### Görev tanımı
Aşağıdaki öğelerin tamamını hiçbir değişiklik yapmadan yeniden yazın.

### Veri girdileri
((

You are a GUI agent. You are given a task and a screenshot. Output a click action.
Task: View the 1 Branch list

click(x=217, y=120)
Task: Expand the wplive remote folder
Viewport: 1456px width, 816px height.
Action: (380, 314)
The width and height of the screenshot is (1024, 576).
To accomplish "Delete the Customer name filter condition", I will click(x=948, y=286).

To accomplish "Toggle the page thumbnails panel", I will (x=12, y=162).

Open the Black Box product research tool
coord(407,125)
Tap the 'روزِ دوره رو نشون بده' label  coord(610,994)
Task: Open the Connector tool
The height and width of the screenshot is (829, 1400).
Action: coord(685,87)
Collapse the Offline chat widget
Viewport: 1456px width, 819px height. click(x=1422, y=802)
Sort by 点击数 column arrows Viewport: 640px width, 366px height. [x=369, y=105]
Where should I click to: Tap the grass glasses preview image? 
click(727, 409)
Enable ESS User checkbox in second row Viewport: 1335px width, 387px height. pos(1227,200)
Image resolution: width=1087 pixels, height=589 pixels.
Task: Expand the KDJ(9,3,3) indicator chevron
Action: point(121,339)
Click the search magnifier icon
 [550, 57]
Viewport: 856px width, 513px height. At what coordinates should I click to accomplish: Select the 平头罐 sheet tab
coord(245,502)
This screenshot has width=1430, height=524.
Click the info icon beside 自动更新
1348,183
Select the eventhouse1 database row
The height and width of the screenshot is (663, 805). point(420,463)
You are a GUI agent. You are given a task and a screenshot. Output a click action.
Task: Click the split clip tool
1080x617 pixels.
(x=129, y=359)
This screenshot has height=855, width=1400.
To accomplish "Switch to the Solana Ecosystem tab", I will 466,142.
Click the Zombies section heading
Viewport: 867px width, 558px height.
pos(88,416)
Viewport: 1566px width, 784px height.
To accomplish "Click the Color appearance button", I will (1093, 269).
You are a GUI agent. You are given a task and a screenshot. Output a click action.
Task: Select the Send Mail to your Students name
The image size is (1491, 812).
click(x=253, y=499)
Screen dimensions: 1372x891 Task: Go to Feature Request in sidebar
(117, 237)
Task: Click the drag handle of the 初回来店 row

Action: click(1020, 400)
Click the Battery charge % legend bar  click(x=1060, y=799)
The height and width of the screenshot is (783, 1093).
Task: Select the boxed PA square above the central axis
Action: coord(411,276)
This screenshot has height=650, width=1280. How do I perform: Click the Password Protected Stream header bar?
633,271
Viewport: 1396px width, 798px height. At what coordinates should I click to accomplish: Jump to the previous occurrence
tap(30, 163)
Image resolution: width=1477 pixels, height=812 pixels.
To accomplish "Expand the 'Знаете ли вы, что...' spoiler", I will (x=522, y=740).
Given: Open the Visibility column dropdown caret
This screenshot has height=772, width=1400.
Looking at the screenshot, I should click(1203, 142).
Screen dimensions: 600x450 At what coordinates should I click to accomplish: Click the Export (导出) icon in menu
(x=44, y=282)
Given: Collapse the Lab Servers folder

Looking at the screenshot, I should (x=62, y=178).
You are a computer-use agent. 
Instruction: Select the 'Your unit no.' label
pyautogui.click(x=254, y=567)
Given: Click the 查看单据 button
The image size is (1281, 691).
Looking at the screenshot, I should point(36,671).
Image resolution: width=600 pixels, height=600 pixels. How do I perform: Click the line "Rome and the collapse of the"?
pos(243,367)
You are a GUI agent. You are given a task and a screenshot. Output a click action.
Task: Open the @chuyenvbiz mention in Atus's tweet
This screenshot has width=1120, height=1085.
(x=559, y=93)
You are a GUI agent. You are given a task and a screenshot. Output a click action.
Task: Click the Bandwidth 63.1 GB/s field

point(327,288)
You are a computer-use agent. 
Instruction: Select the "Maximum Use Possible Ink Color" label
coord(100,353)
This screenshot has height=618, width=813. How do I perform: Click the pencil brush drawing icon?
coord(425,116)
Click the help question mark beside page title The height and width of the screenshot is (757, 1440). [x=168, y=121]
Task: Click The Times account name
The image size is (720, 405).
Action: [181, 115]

))

### Görevin çıktısı
You are a GUI agent. You are given a task and a screenshot. Output a click action.
Task: View the 1 Branch list

click(x=217, y=120)
Task: Expand the wplive remote folder
Viewport: 1456px width, 816px height.
Action: (380, 314)
The width and height of the screenshot is (1024, 576).
To accomplish "Delete the Customer name filter condition", I will click(x=948, y=286).

To accomplish "Toggle the page thumbnails panel", I will (x=12, y=162).

Open the Black Box product research tool
coord(407,125)
Tap the 'روزِ دوره رو نشون بده' label  coord(610,994)
Task: Open the Connector tool
The height and width of the screenshot is (829, 1400).
Action: coord(685,87)
Collapse the Offline chat widget
Viewport: 1456px width, 819px height. click(x=1422, y=802)
Sort by 点击数 column arrows Viewport: 640px width, 366px height. [x=369, y=105]
Where should I click to: Tap the grass glasses preview image? 
click(727, 409)
Enable ESS User checkbox in second row Viewport: 1335px width, 387px height. pos(1227,200)
Image resolution: width=1087 pixels, height=589 pixels.
Task: Expand the KDJ(9,3,3) indicator chevron
Action: point(121,339)
Click the search magnifier icon
 [550, 57]
Viewport: 856px width, 513px height. At what coordinates should I click to accomplish: Select the 平头罐 sheet tab
coord(245,502)
This screenshot has width=1430, height=524.
Click the info icon beside 自动更新
1348,183
Select the eventhouse1 database row
The height and width of the screenshot is (663, 805). point(420,463)
You are a GUI agent. You are given a task and a screenshot. Output a click action.
Task: Click the split clip tool
1080x617 pixels.
(x=129, y=359)
This screenshot has height=855, width=1400.
To accomplish "Switch to the Solana Ecosystem tab", I will 466,142.
Click the Zombies section heading
Viewport: 867px width, 558px height.
pos(88,416)
Viewport: 1566px width, 784px height.
To accomplish "Click the Color appearance button", I will (1093, 269).
You are a GUI agent. You are given a task and a screenshot. Output a click action.
Task: Select the Send Mail to your Students name
The image size is (1491, 812).
click(x=253, y=499)
Screen dimensions: 1372x891 Task: Go to Feature Request in sidebar
(117, 237)
Task: Click the drag handle of the 初回来店 row

Action: click(1020, 400)
Click the Battery charge % legend bar  click(x=1060, y=799)
The height and width of the screenshot is (783, 1093).
Task: Select the boxed PA square above the central axis
Action: coord(411,276)
This screenshot has height=650, width=1280. How do I perform: Click the Password Protected Stream header bar?
633,271
Viewport: 1396px width, 798px height. At what coordinates should I click to accomplish: Jump to the previous occurrence
tap(30, 163)
Image resolution: width=1477 pixels, height=812 pixels.
To accomplish "Expand the 'Знаете ли вы, что...' spoiler", I will (x=522, y=740).
Given: Open the Visibility column dropdown caret
This screenshot has height=772, width=1400.
Looking at the screenshot, I should click(1203, 142).
Screen dimensions: 600x450 At what coordinates should I click to accomplish: Click the Export (导出) icon in menu
(x=44, y=282)
Given: Collapse the Lab Servers folder

Looking at the screenshot, I should (x=62, y=178).
You are a computer-use agent. 
Instruction: Select the 'Your unit no.' label
pyautogui.click(x=254, y=567)
Given: Click the 查看单据 button
The image size is (1281, 691).
Looking at the screenshot, I should point(36,671).
Image resolution: width=600 pixels, height=600 pixels. How do I perform: Click the line "Rome and the collapse of the"?
pos(243,367)
You are a GUI agent. You are given a task and a screenshot. Output a click action.
Task: Open the @chuyenvbiz mention in Atus's tweet
This screenshot has width=1120, height=1085.
(x=559, y=93)
You are a GUI agent. You are given a task and a screenshot. Output a click action.
Task: Click the Bandwidth 63.1 GB/s field

point(327,288)
You are a computer-use agent. 
Instruction: Select the "Maximum Use Possible Ink Color" label
coord(100,353)
This screenshot has height=618, width=813. How do I perform: Click the pencil brush drawing icon?
coord(425,116)
Click the help question mark beside page title The height and width of the screenshot is (757, 1440). [x=168, y=121]
Task: Click The Times account name
The image size is (720, 405).
Action: [181, 115]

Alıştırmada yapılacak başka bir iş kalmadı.